--- EXERCISE ---
Nothing outside the stretch is wanted. Repeat exactly the lines of the listing below from the one that contains "Viewport: 726px width, 528px" through the one that contains "Task: Open the Help link", both ends included.

----------------------------------------

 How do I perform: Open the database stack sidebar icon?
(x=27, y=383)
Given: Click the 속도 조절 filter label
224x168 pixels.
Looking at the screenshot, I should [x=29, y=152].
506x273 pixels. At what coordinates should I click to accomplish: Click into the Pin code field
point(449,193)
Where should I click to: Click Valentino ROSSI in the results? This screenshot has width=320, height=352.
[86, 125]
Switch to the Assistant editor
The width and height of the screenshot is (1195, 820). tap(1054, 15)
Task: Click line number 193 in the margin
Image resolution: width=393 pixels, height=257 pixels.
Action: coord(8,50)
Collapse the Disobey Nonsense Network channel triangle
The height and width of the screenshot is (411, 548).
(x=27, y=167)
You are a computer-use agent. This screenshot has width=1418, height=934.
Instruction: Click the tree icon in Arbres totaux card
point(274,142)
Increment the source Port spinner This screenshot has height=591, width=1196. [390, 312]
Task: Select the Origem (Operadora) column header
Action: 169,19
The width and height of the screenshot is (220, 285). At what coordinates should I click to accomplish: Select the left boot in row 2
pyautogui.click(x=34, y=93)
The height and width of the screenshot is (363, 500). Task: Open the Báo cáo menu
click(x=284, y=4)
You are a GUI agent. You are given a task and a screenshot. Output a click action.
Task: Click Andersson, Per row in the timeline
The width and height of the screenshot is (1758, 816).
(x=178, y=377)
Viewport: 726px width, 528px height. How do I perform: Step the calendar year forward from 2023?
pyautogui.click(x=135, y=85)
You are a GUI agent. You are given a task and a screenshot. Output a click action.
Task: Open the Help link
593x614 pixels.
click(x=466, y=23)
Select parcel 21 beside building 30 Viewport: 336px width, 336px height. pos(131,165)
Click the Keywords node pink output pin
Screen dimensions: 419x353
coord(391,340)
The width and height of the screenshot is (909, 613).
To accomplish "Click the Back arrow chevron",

----------------------------------------

--- SOLUTION BELOW ---
Viewport: 726px width, 528px height. How do I perform: Step the calendar year forward from 2023?
pyautogui.click(x=135, y=85)
You are a GUI agent. You are given a task and a screenshot. Output a click action.
Task: Open the Help link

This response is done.